Would you retype the line that contains "Where should I" and all lines following it to the end of the entries below, exactly and without pictures?

__Data to use__.
Segment Open
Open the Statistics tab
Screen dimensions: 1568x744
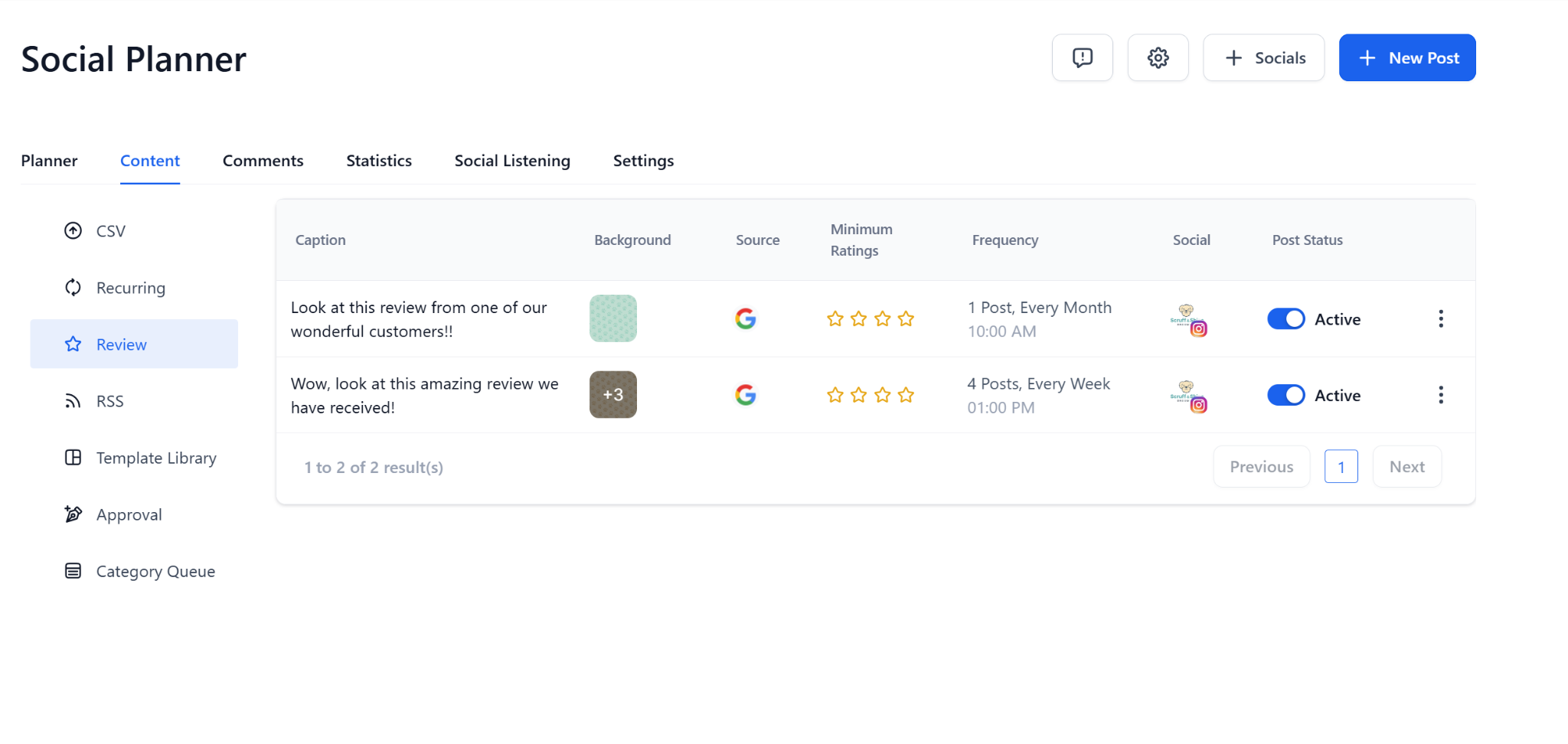379,161
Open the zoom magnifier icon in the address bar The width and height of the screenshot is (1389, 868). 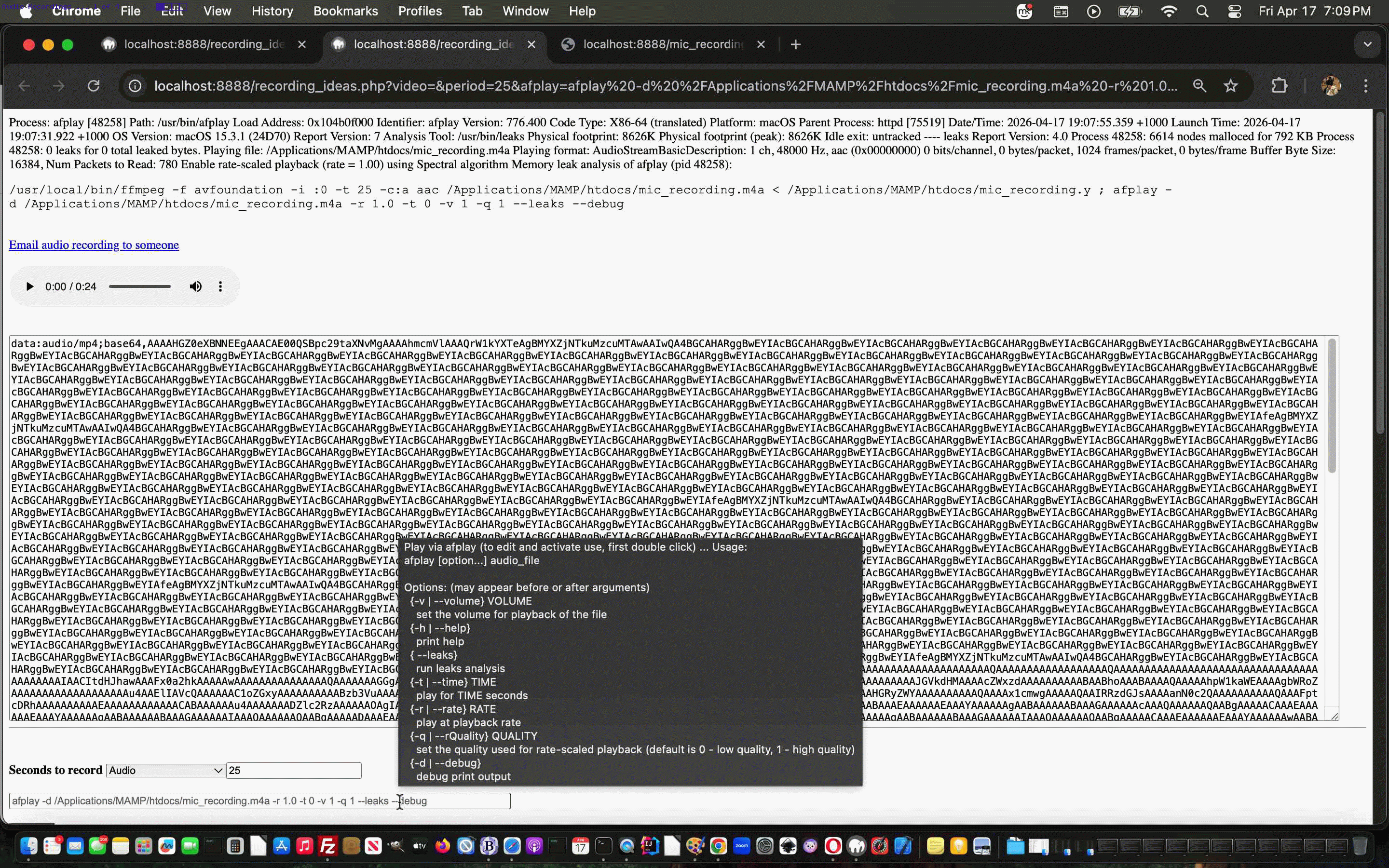click(1199, 86)
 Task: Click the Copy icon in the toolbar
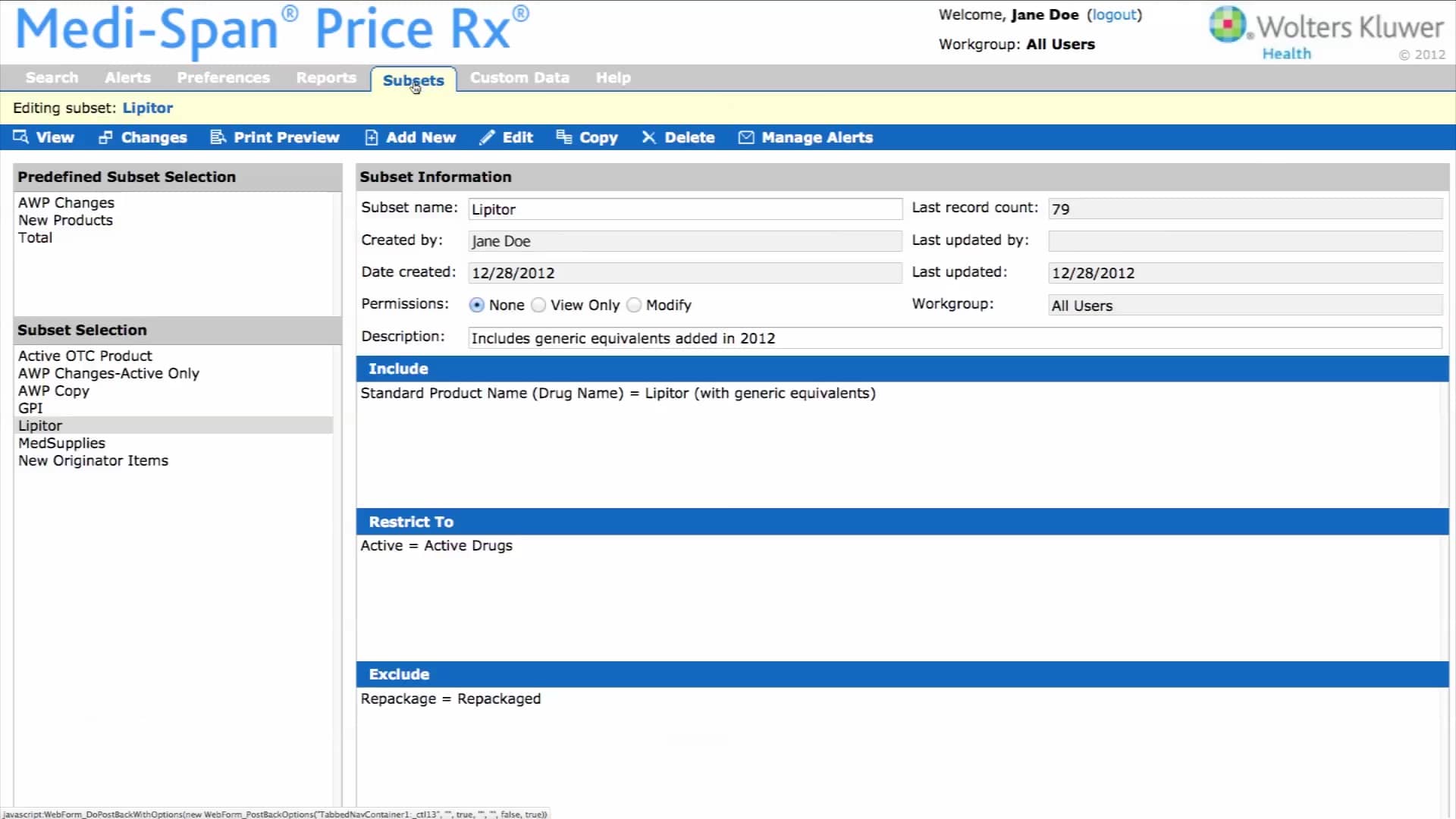(x=563, y=136)
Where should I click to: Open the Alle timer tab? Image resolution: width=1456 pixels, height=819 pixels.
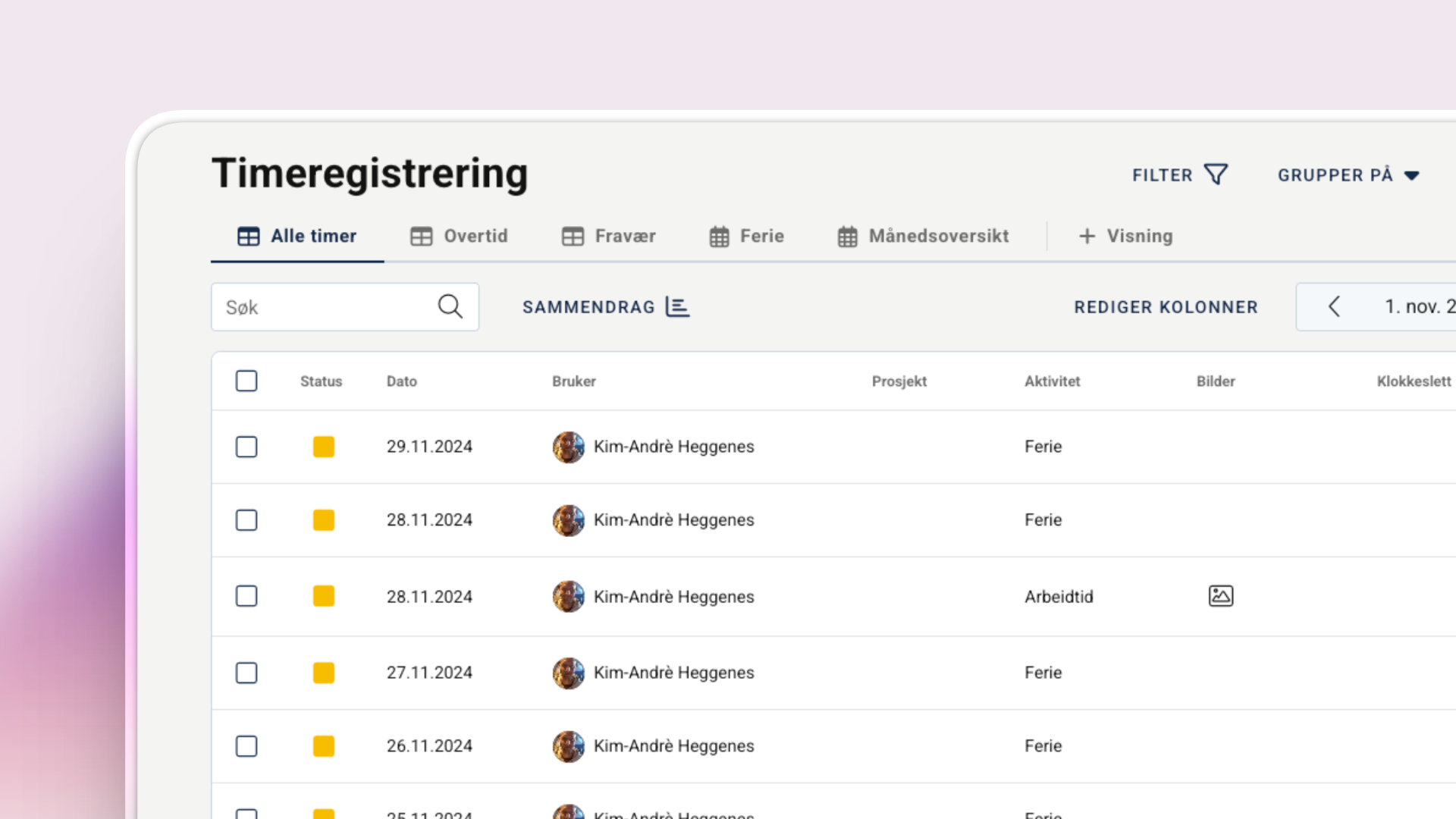(x=297, y=236)
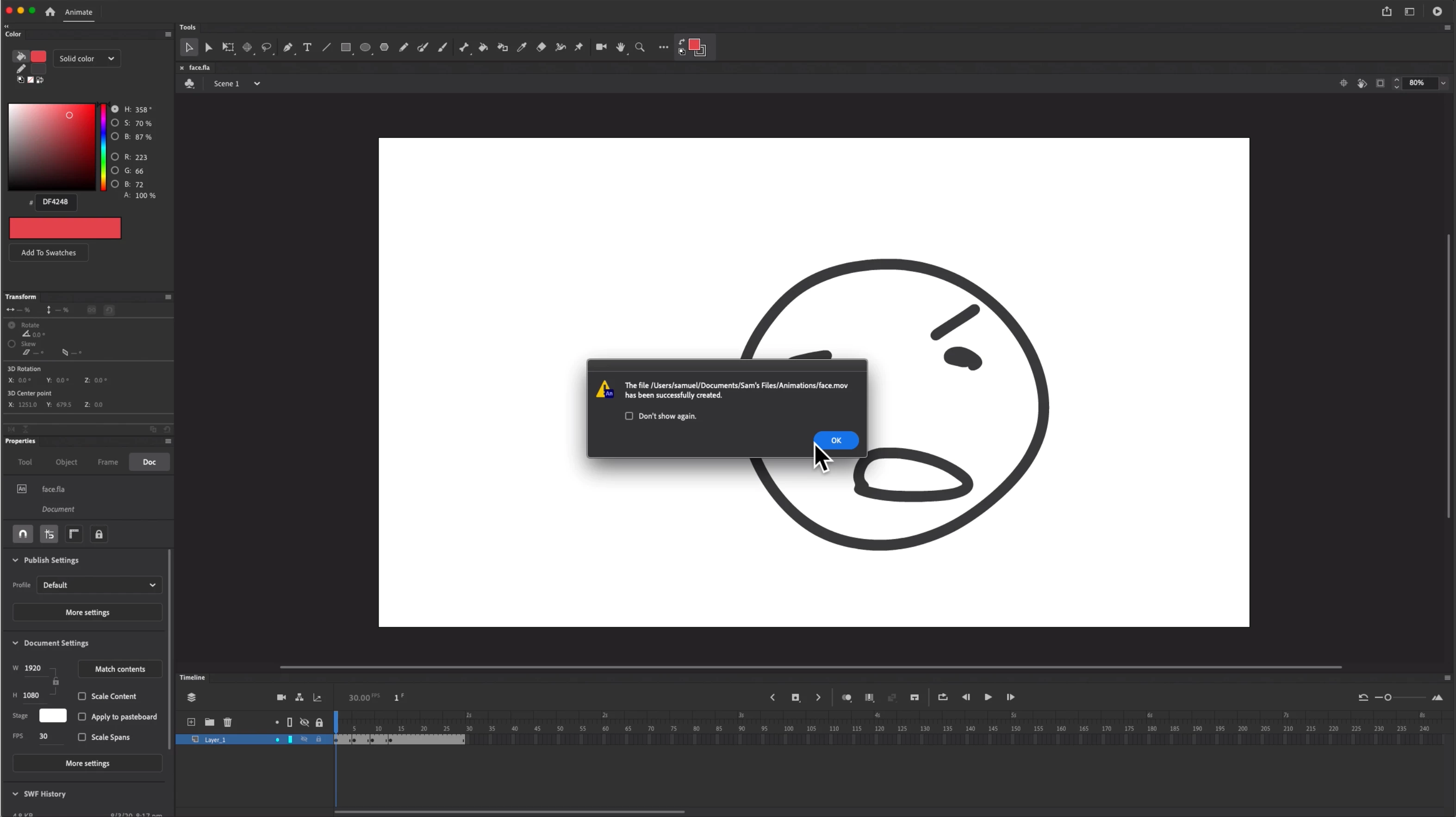Screen dimensions: 1456x817
Task: Check the Don't show again box
Action: point(629,416)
Segment Closed
__Answer space__.
Where should I click to: Open the Alle timer tab? Image resolution: width=1456 pixels, height=819 pixels.
(x=297, y=236)
Screen dimensions: 1456x817
Task: Check the Don't show again box
Action: point(629,416)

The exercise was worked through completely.